Söze vücut buldururken; iyi, güzel ve doğru çizgisini benimsememiz bizim elimizdedir. Sözlerin şekillenişi; zamana, mekana ve şahsa göre olur. Lakin söz söylenmeden önce biz bu durumlar ne kadar rehavet kokarsa koksun ya da yükü dünyadan ağır gelirse gelsin yani zorluk seviyesi farklı olursa olsun; söze hükümdar olurken söz söylendikten sonra hükmetme sırası söze geçecektir. O vakit koşullar ne olursa olsun; zaman, mekan ve şahsa bakılmaksızın sözümüzün arkasında durmamız gerekecektir. Sözümüzün arkasında durması gerekecek dememize rağmen insan fıtratı bu duruma zaman zaman müsaade etmemektedir. Verdiğimiz sözler tutulmamakta; unutulmakta veya işimiz öyle gelmektedir. Dolayısıyla bu duruma da tahammül çerçevesi çizecek olduğumuz vakit kullanacağımız mürekkep insanın fıtratından başka bir şey olmamalıdır.
Kâlû Belâ, bir Kur’ân deyimidir. İnsanların, ebediyet âleminde birer zerre halinde yaratılarak İlâhî programa girdiği ilk zamanda gerçekleşen bir olaya ışık tutar. Söz konusu olay, Cenâb-ı Hakk’ın huzurunda insanların ilk duruşları, Allah’ın sorgusuna ilk muhatap oluşları, ilk imtihanları ve Rabb-i Rahîm’e verdikleri ilk ve tek sözleri ile ilgilidir. O gün orada ihtilaf yoktur, inkâr yoktur, şüphe yoktur, tereddüt yoktur. Orada eksiksiz bir teslîmiyet vardır, gerçek bir kulluğun farkında oluş vardır, Allah’ın sözünü tasdik vardır. Şöyle ki: Ebed tarafında, zerreler âleminde iken Rabb-i Rahîm: “Ben sizin Rabb’iniz değil miyim?” diye sordu.
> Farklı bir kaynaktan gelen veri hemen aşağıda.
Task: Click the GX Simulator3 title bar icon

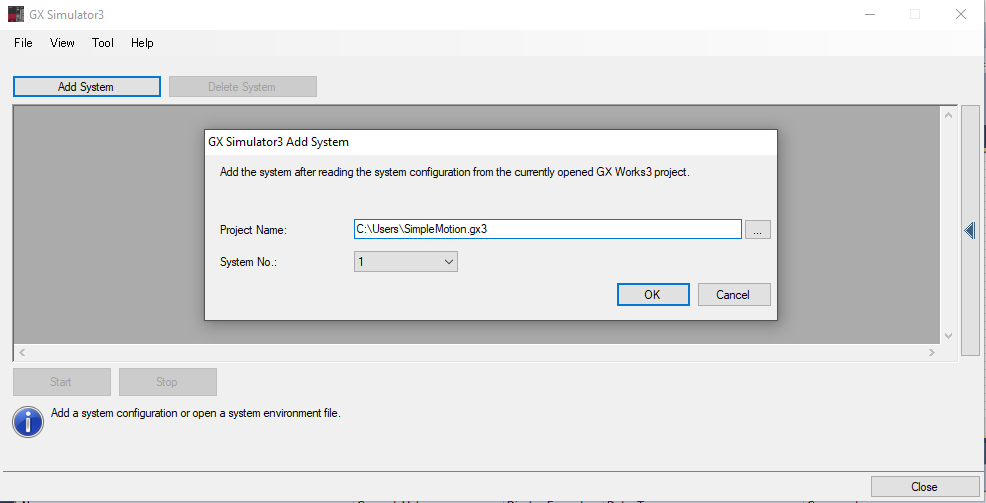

Bütün ruhlar ittifakla, huzur içinde ve kesin bir tasdik ve îmân ile: “Elbette yâ Rab! Sen Bizim Rabb’imizsin. Biz buna şâhidiz” dediler”(2). Bu duruma rağmen Kâlû Belâ’yı unutan insanoğlundan bir kısmı gerçeğe inkâra düştü, habersizdik demeyi seçti. “habersizdik demeyin” denmiştir çünkü habersizdik dediğimizde Cenab-ı Hakk’a ortak koşmuş, şirke düşmüş oluruz.
Sözü; söylemediğimizi veya söylediğimizi hatırlamıyorsak partizan bir tutumla inkâr etmek samimiyetsiz duracak, bu duruş iplerin kopuşuna sebep olacaktır. İplerin kopuşunun başlangıcı harcın noksan olduğuna delalettir. Harç noksan ise yapı da zaman içinde yerle yeksan olur. İnsani ilişkilerde de söylediğimize dikkat edip; demir gibi doğru, çimento gibi tutarlı, su gibi geçerli söz ederek, güven ile temellendirilmiş saygı ve sevgiden; aydınlık ufuklara bakalım, yeni yapılara kavuşalım. Vesselam.
- http://yealfelsefe.blogspot.com.tr/
- com sitesinden yararlanılmıştır.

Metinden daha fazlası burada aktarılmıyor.